Page extract:
—————

Zalando Payments + Zalando ML Platform teams describe the replacement of a custom Scala + Spark monolith (in use since 2015, migrated from an even earlier Python + scikit-learn setup) with a managed-service ML pipeline built on systems/zflow — an internal Python library wrapping systems/aws-step-functions, systems/aws-lambda, Amazon SageMaker, and systems/databricks Spark. The use case is deferred-payment risk scoring: customers who order without paying upfront, where accurate default-probability prediction decides who gets the convenience and who does not. The post is a retrospective on requirements, architecture, and load-test results after a 9-month collaboration between two teams.

The old system had four named pain points: (1) Scala/Spark coupling blocked use of state-of-the-art Python libraries; (2) in-house code duplicated managed-service functionality; (3) memory bloat, latency spikes, slow instance start; (4) monolithic training/preprocessing coupling on a single cluster. The new system resolves all four via a Step Functions workflow that orchestrates five stages — preprocessing (Databricks + scikit-learn batch transform on SageMaker), training (SageMaker training job), batch predictions (SageMaker batch transform), performance reporting (Databricks PDF report), and endpoint deployment — with each model served behind its own SageMaker endpoint via a SageMaker Inference Pipeline Model (scikit-learn preprocessing container + main model container, systems/xgboost/PyTorch/Tensorflow) co-located in one endpoint.

Load-test numbers (m5.large, m5.4xlarge, m5.12xlarge at rates 200–1000 RPS) and the explicit up to 200% cost increase that Zalando accepted in exchange for per-model isolation + framework flexibility + managed-service reliance make this post a useful concrete instance of the managed-services-over-custom-ML-platform migration trade-off.

Key takeaways

1. Four pain points of a Scala + Spark ML monolith drive migration to managed services. Zalando's original 2015 Scala/Spark fraud-detection pipeline had: (i) tight Scala coupling blocking Python ecosystem use; (ii) custom code replaceable by managed services; (iii) high memory footprint + latency spikes + slow new-instance startup; (iv) monolithic feature-preprocessing + training on one cluster with no clear pipeline stages. "It uses a lot of memory, suffers from latency spikes, new instances start rather slowly which affects scalability" (Source: sources/2021-02-15-zalando-a-machine-learning-pipeline-with-real-time-inference).

—————

Data for this task:
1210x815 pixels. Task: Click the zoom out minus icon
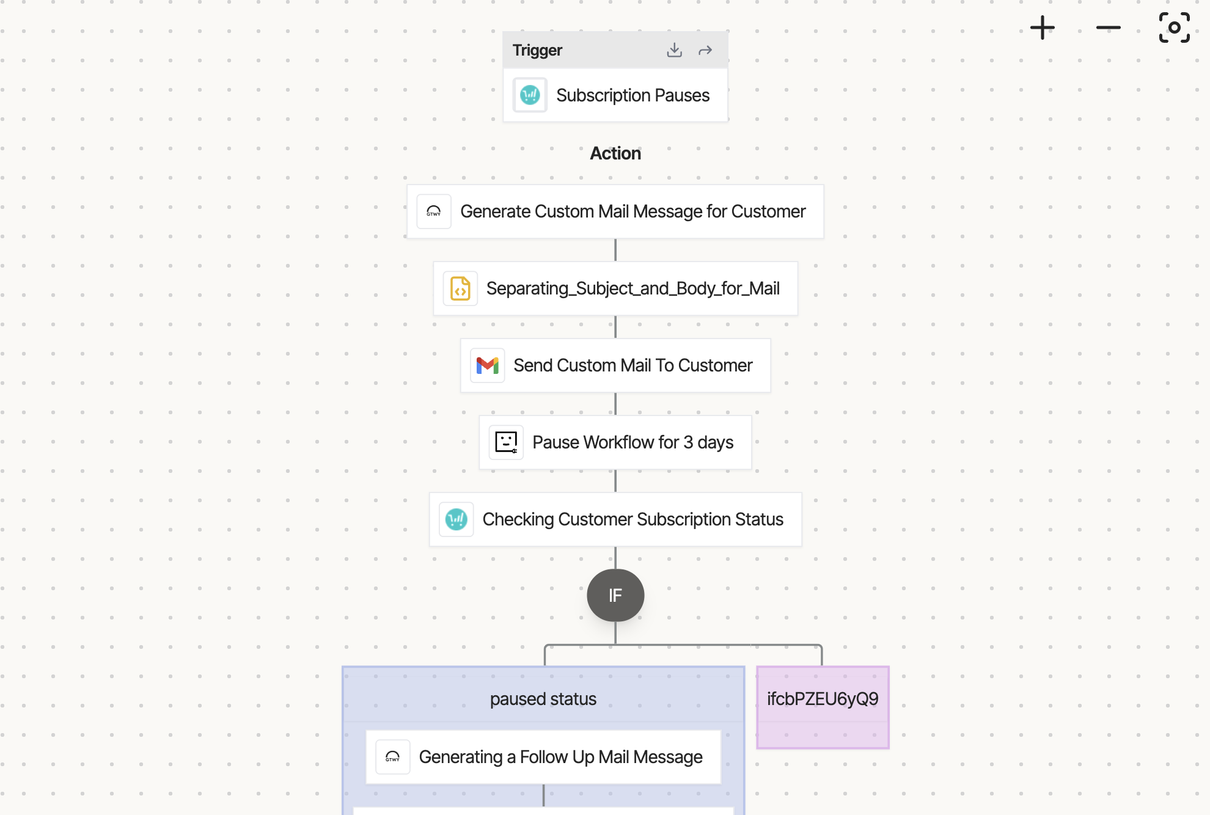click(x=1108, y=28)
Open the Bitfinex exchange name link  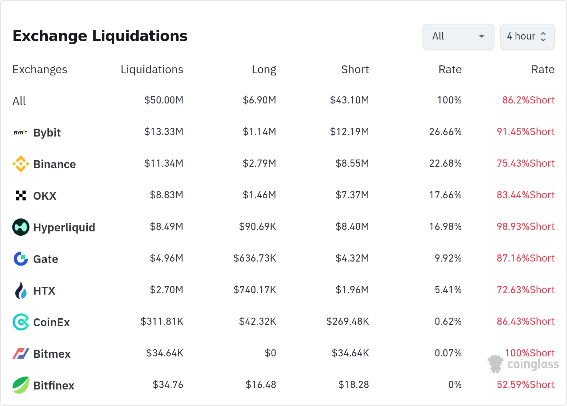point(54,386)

—————

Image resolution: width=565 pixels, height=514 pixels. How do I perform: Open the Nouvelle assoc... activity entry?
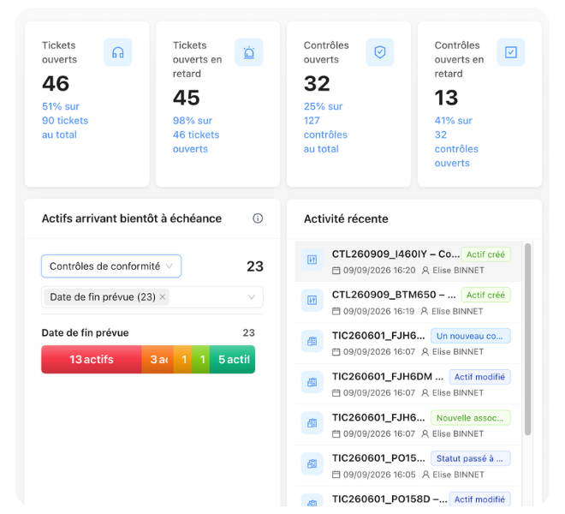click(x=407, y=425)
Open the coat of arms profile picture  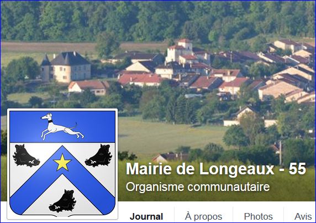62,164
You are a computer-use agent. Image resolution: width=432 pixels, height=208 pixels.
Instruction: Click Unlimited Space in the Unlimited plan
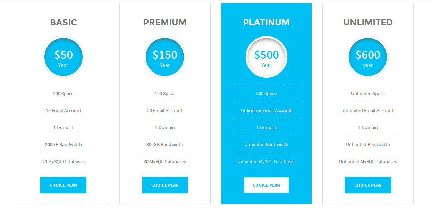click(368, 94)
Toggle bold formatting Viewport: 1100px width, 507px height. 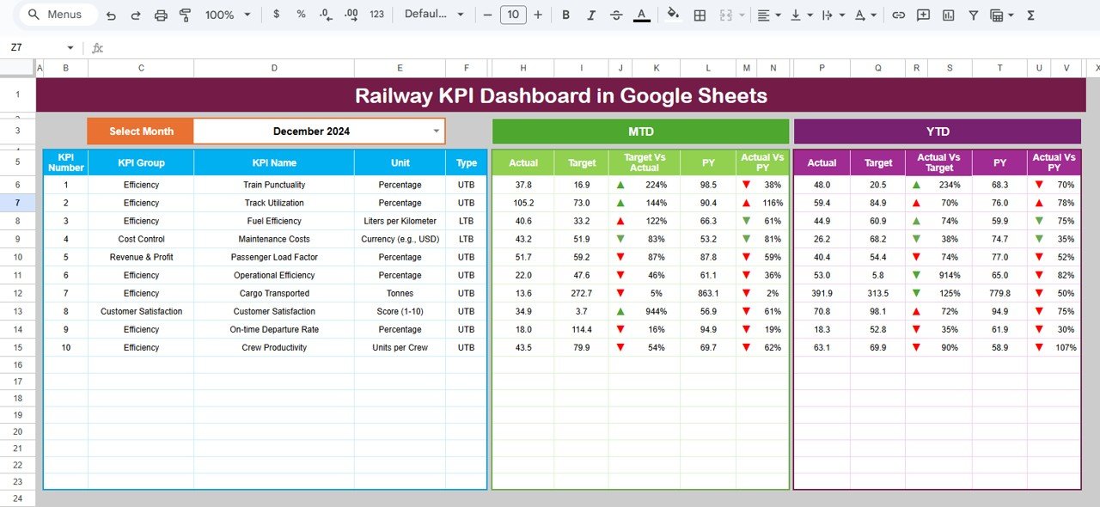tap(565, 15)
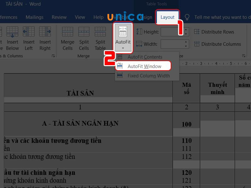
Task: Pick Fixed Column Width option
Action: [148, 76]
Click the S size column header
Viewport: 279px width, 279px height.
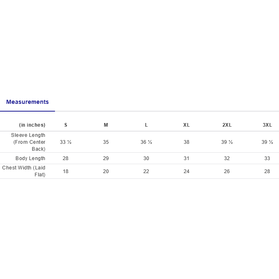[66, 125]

—————

Job 1:
In the ML pipeline migration page, what cost increase did Zalando accept in exchange for per-model isolation and framework flexibility?
Job 2:
Find every line in the listing that holds the word "resolution" and copy each one.

Full answer 1:
An increase of up to 200%.

Full answer 2:
Image resolution: width=565 pixels, height=514 pixels. How do I perform: Open the Nouvelle assoc... activity entry?
You are a computer-use agent. Image resolution: width=432 pixels, height=208 pixels.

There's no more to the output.